(response to a writing prompt, L.H. in N.M.)
I have entered the doors of Aging with great suspicion and trepidation. Suddenly, my body has started a slow and painful process of breaking down, on the way to its eventual disintegration. I shouldn’t be surprised. I’ve been educated my entire life that this would happen.
Once, I had sharp memory and only occasionally forgot the location of my keys. Now, I forget what I was saying mid-sentence, mid-morning, mid-day, all day, oh, mid-dear! (my-dear) Where was I?
Oh yes, forgetting. The aging, the contracting of my brain’s capacity for memory. But also the loss of steadiness on my feet. I miss and grieve the loss of balance and agility; the jumping, leaping, climbing, bending, twisting, skipping of my youth in which I took joy and pride. The absence of lasting physical pain.

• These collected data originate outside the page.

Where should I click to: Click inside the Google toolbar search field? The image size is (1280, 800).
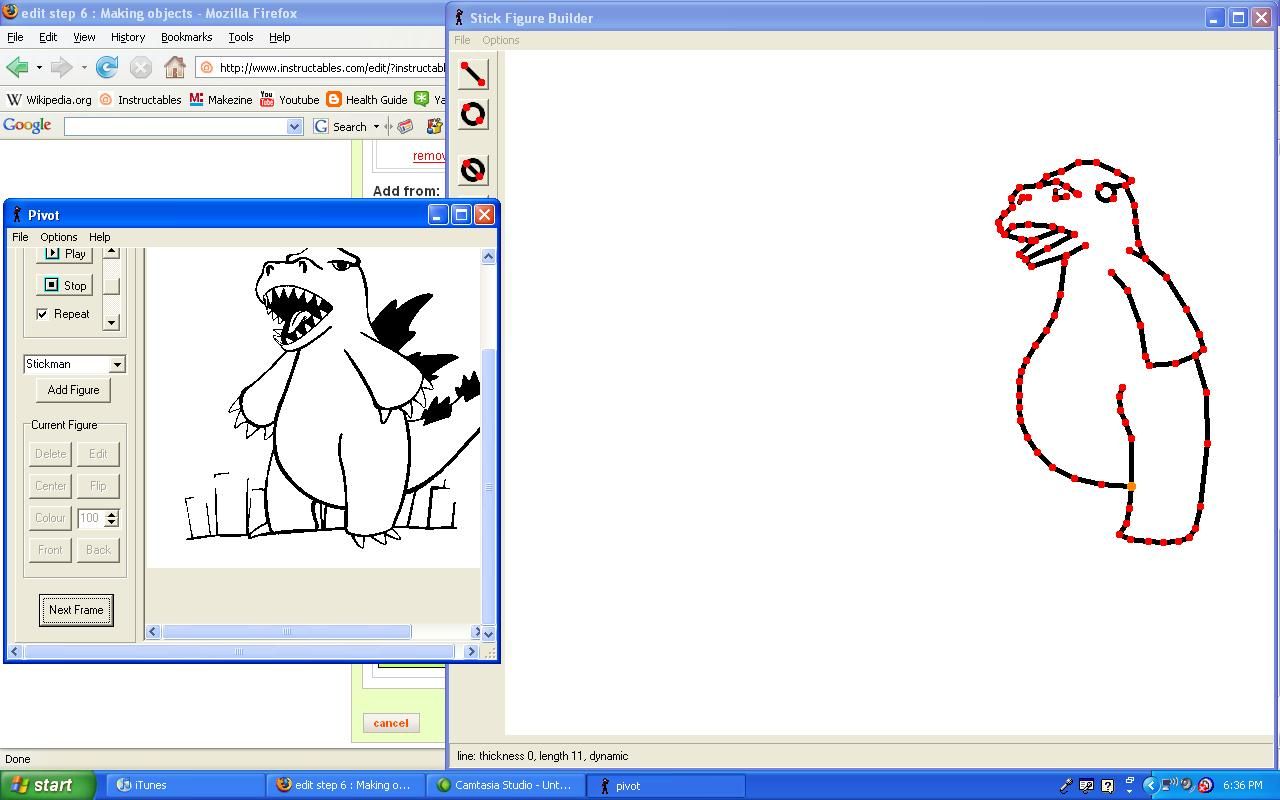[180, 126]
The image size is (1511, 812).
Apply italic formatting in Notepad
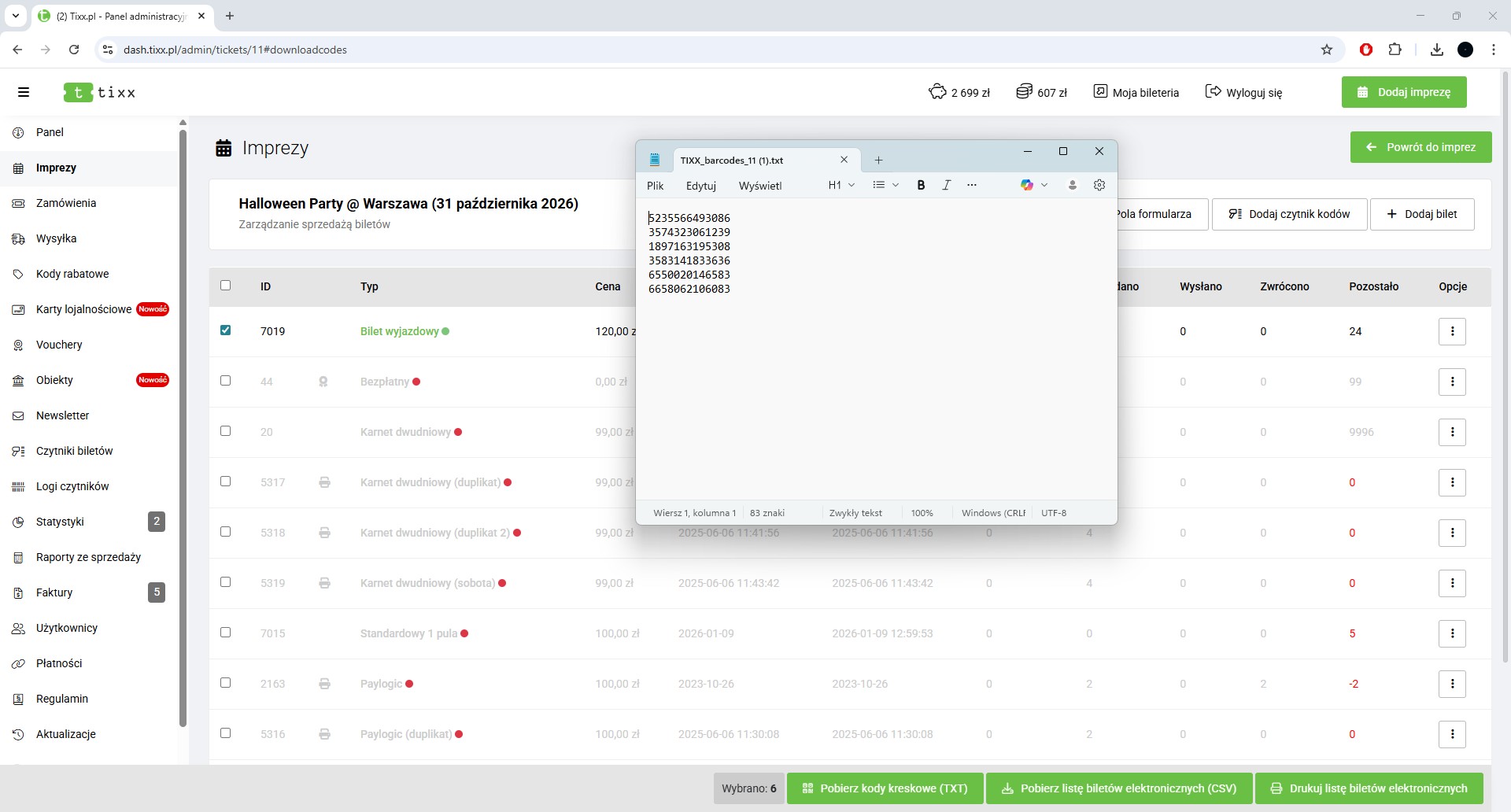[x=947, y=185]
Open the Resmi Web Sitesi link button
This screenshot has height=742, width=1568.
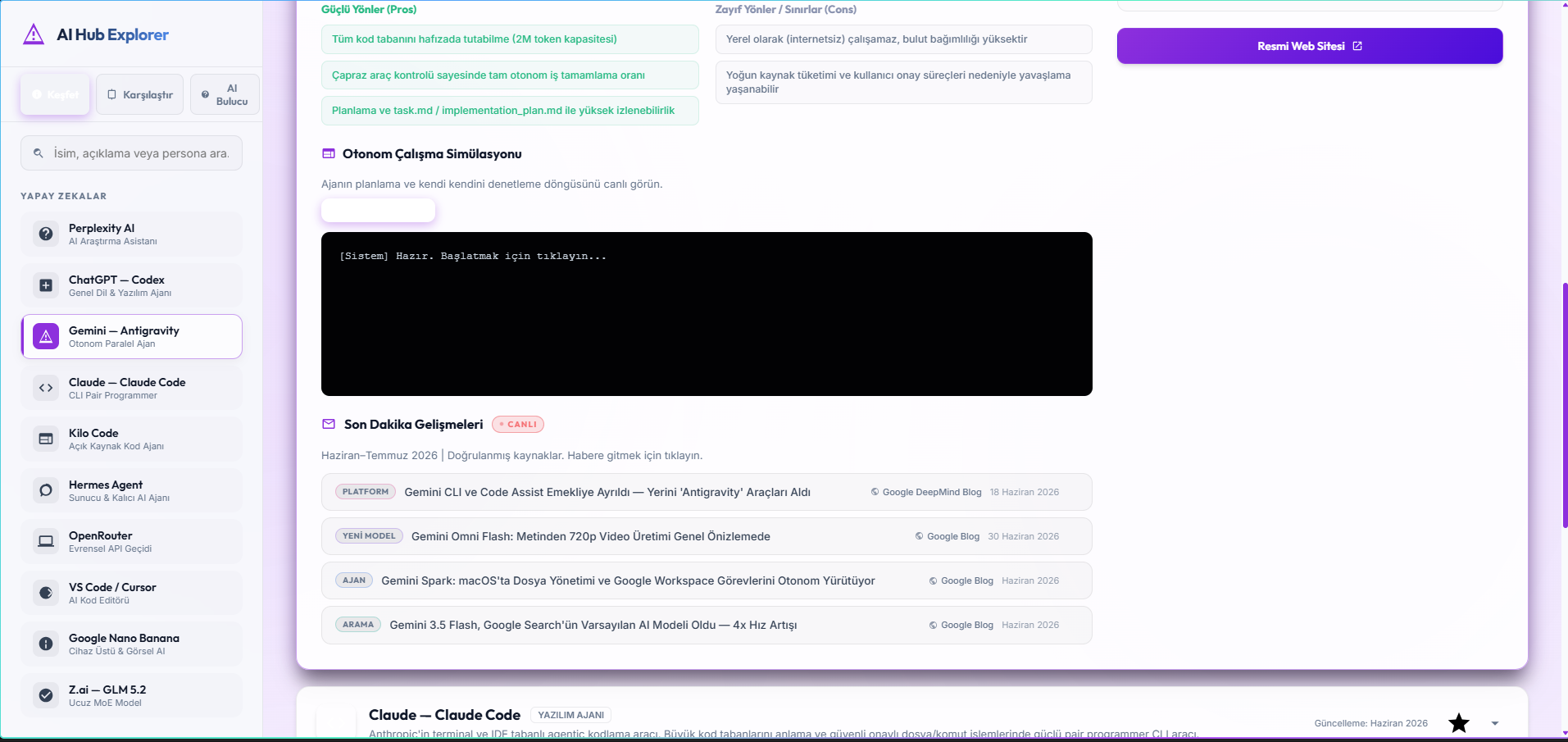[1310, 46]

But none of that is the thing I never saw coming. As my pride falls away, as I am forced to accept help with simple things I used to do for others, something new emerges. A gentle humility. Something new expands, though my body contracts. Something beautiful increases while memory and agility decrease.

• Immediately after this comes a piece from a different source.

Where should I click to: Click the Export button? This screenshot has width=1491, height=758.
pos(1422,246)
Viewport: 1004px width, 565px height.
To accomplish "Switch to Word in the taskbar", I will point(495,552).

What I did not see coming was this sudden expansion of my spirit. A constantly growing capacity for love, understanding, compassion, and humility. An ever-deepening appreciation for every second I still have my breath, my beating heart, my senses, and my consciousness, with which to be ever increasingly present to the beauty of this weird and precious living – to feel the expansiveness of the wide open New Mexico sky, to be able to see her colors and feel them all in the core of my heart, to be able to meet each new moment, each new person, each new place, each old friend, every experience, with this new breath, this new heartbeat, this ever-expanding consciousness.
This is how I accept with grace and love each new pain, each new suffering, each new loss.
This beauty, this, is what I never saw coming.